[Trabalho pedido]
1: Reproduza o trecho do texto sobre as sanções ao Irã entre "Trump e a liderança" e "de maneira séria.", inclusive, trocando "JCPOA" por "Plano de Ação Conjunto Global".
2: No texto sobre as sanções ao Irã, por que nenhum outro país europeu se dispôs a resistir seriamente às sanções dos Estados Unidos?

:: Texto fornecido ::

A reimposição, por parte de Trump, de mais de mil sanções contra o Irã, após sua saída do acordo nuclear, foi um duro golpe econômico contra o país. Ela foi complementada por ataques dissimulados à infraestrutura nuclear do Irã, que incluíram a sabotagem de instalações nucleares e o assassinato de cientistas envolvidos com o desenvolvimento nuclear do país. O major-general Qassem Soleimani, líder das Forças Quds da Guarda Revolucionária Islâmica iraniana, foi assassinado junto do comandante das milícias iraquianas Abu Mahdi al-Muhandis em um bombardeio por drone em Bagdá, em 2020. A resposta iraniana a essas sanções e ataques foi igualmente contundente: o país atingiu bases dos Estados Unidos na região com mísseis em janeiro de 2020, continuou a apoiar o grupo político militante libanês Hezbollah e as forças governamentais sírias, e prosseguiu exercendo sua influência no Iraque. Após um aviso prévio para evitar baixas, os ataques do Irã às bases dos Estados Unidos mostraram que as chamadas baterias antimísseis norte-americanas são ineficazes contra os mais recentes mísseis do Irã. O Irã teve o cuidado de não causar mortes, nem atingiu navios da Marinha dos Estados Unidos para não iniciar uma guerra. Mas suas capacidades de guerra assimétrica mostraram que os ativos estratégicos dos EUA e de Israel na região estavam agora dentro do alcance dos seus mísseis, e as baterias antimísseis não podiam proteger esses ativos.
Eu escrevi anteriormente sobre o desenvolvimento iraniano de suas capacidades de guerra assimétrica e sua capacidade de usar mísseis, drones e pequenos barcos para atingir seus oponentes. Suprir o Hezbollah e outros grupos na Ásia Ocidental, como o Ansarullah ou os houthis no Iêmen, com tais tecnologias, ajudou o Irã em relação a Israel e a Arábia Saudita. Os houthis mostraram que podem sofrer pesadas perdas contra as forças militarmente superiores da Arábia Saudita e dos Emirados Árabes Unidos, mas têm capacidade de mísseis para contra-atacar. Com o Iêmen, o argumento de que os ataques houthis atingem civis soa vazio, já que os sauditas e os emirados infligiram os ataques mais selvagens à população civil que o mundo viu em muito tempo. A infraestrutura do Iêmen foi destruída; o país enfrentou uma epidemia de cólera e uma crise de água, com falta de acesso a água potável, e suas escolas, faculdades e instalações de saúde foram destruídas por bombardeios sauditas e emirados. O único recurso do Iêmen foi revidar contra as instalações sauditas e dos Emirados Árabes Unidos – refinarias e aeroportos – na esperança de forçá-los a negociações de paz e a uma resolução da guerra.
Trump e a liderança israelense haviam assumido que os reveses econômicos das sanções levariam o Irã a desistir de seu papel nuclear estratégico independente. O Irã inicialmente se absteve de violar o acordo JCPOA e pediu aos outros signatários, Alemanha, França, Reino Unido, Rússia e China, que continuassem negociando com ele. Além da China e da Rússia, os países europeus que fizeram parte do acordo deram apoio “da boca para fora” para continuar com o JCPOA e reduziram seu comércio com o Irã a um fio. Com o dólar funcionando como moeda internacional, nenhum outro país europeu estava disposto a resistir às sanções dos Estados Unidos de maneira séria.

:::
:: Trechos dos registros ::

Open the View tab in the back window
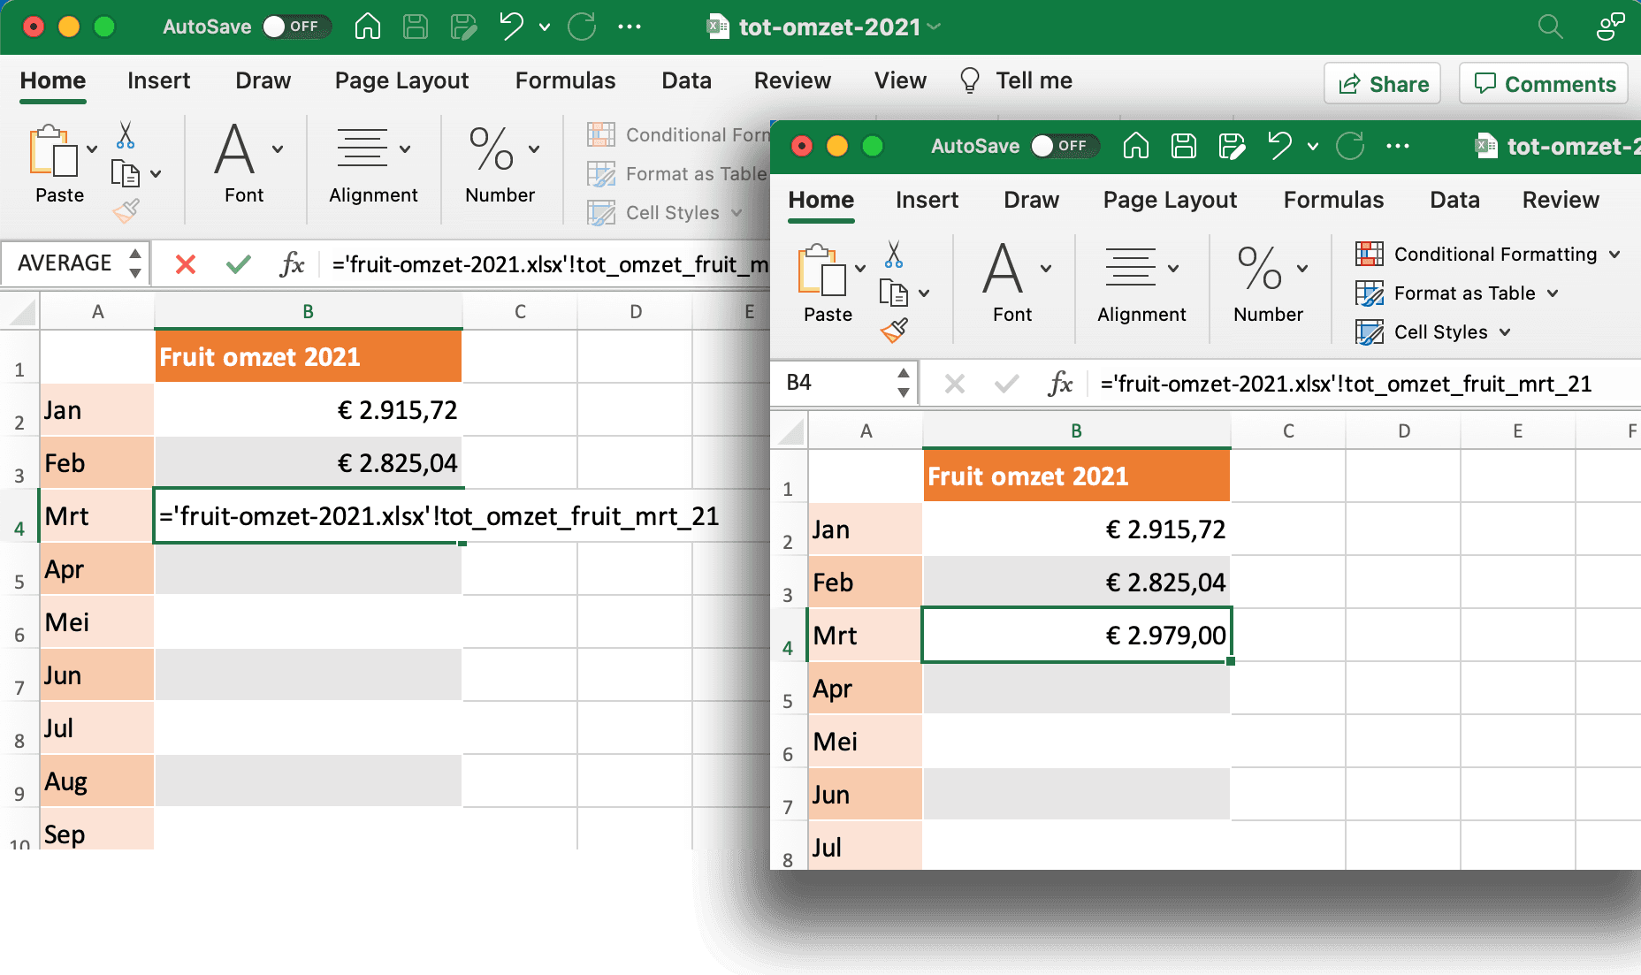click(899, 80)
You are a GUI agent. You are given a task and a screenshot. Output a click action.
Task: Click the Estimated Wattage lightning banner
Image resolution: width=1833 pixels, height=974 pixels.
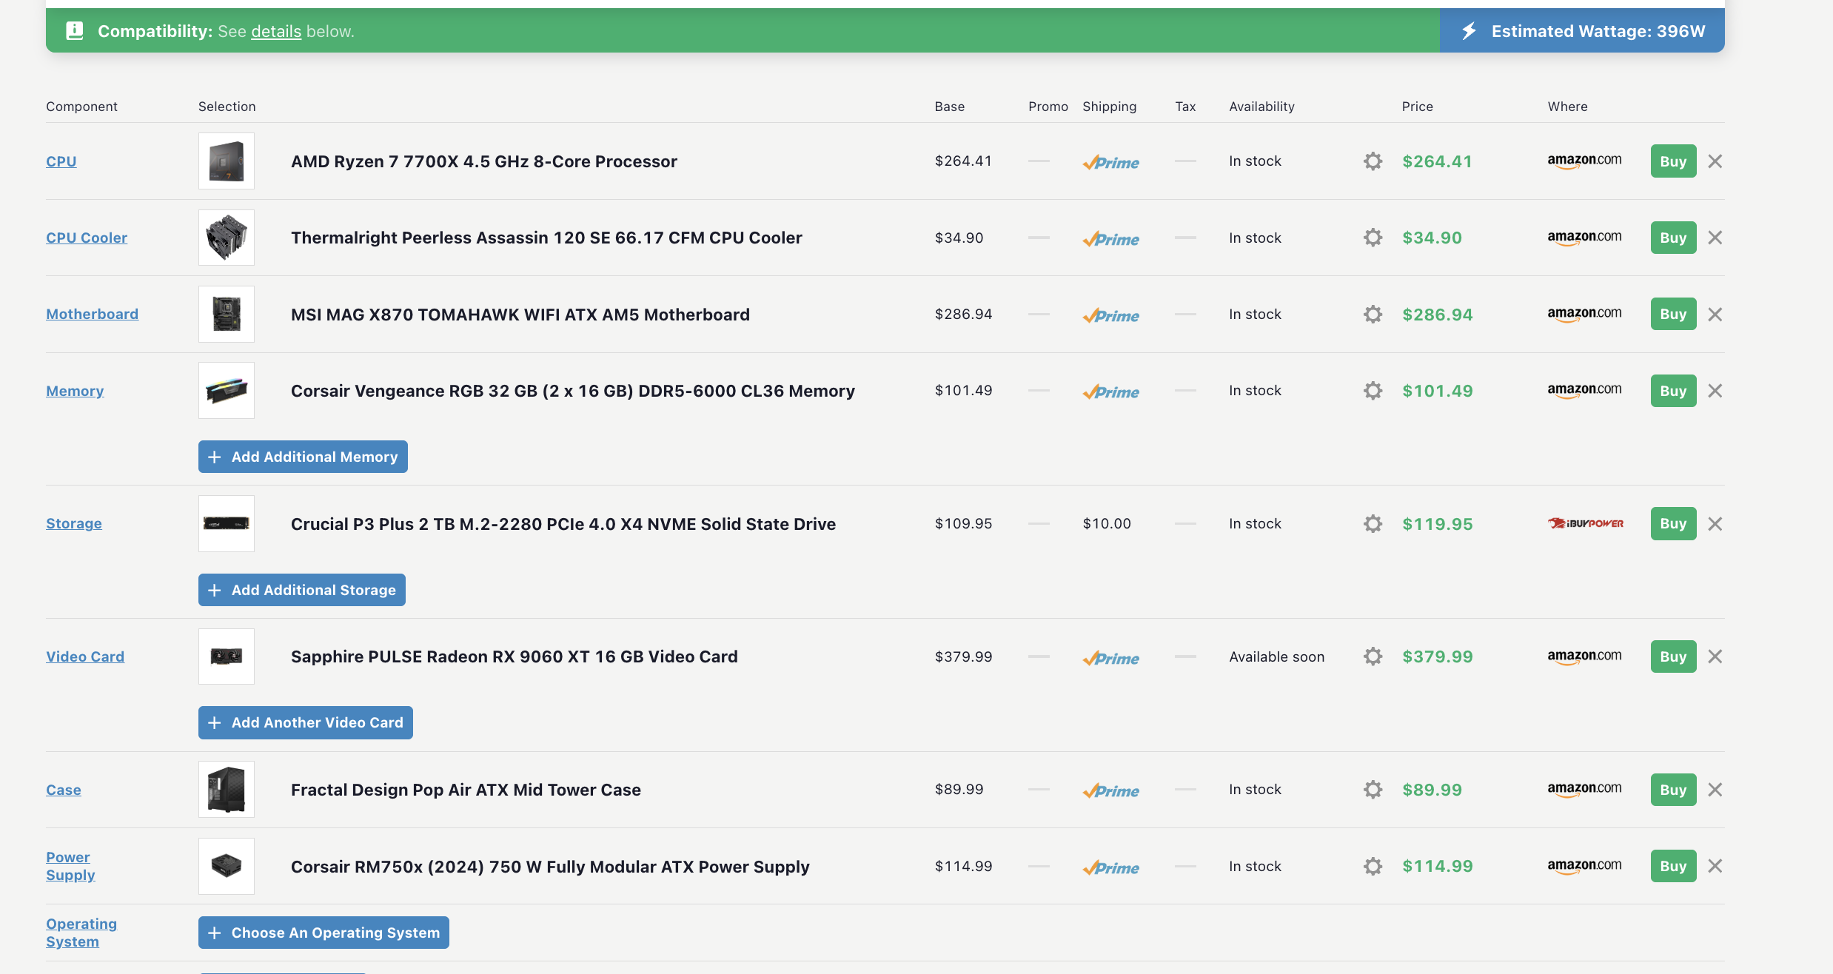point(1582,31)
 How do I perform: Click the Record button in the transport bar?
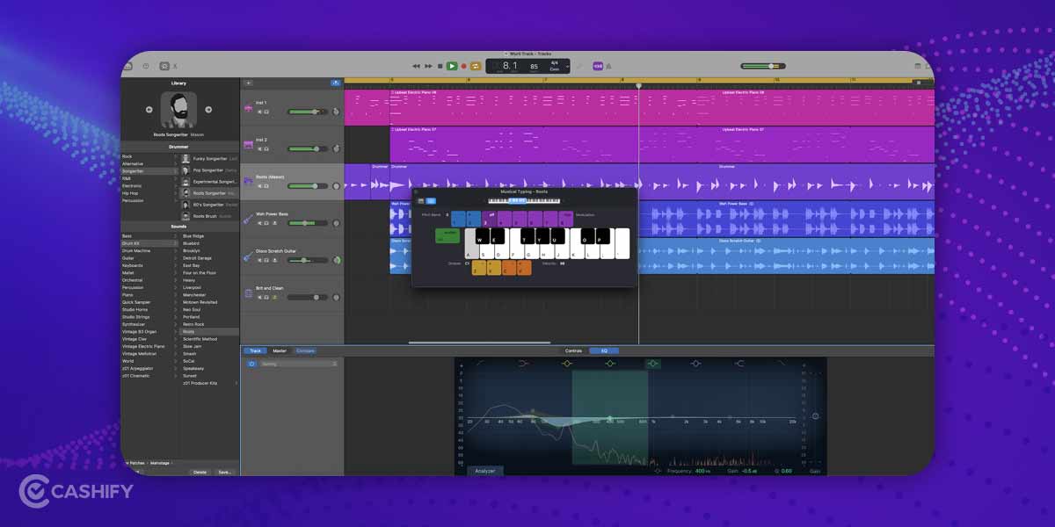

:::

[Resultados]
1:
Trump e a liderança israelense haviam assumido que os reveses econômicos das sanções levariam o Irã a desistir de seu papel nuclear estratégico independente. O Irã inicialmente se absteve de violar o acordo Plano de Ação Conjunto Global e pediu aos outros signatários, Alemanha, França, Reino Unido, Rússia e China, que continuassem negociando com ele. Além da China e da Rússia, os países europeus que fizeram parte do acordo deram apoio “da boca para fora” para continuar com o Plano de Ação Conjunto Global e reduziram seu comércio com o Irã a um fio. Com o dólar funcionando como moeda internacional, nenhum outro país europeu estava disposto a resistir às sanções dos Estados Unidos de maneira séria.

2: Porque o dólar funcionava como moeda internacional.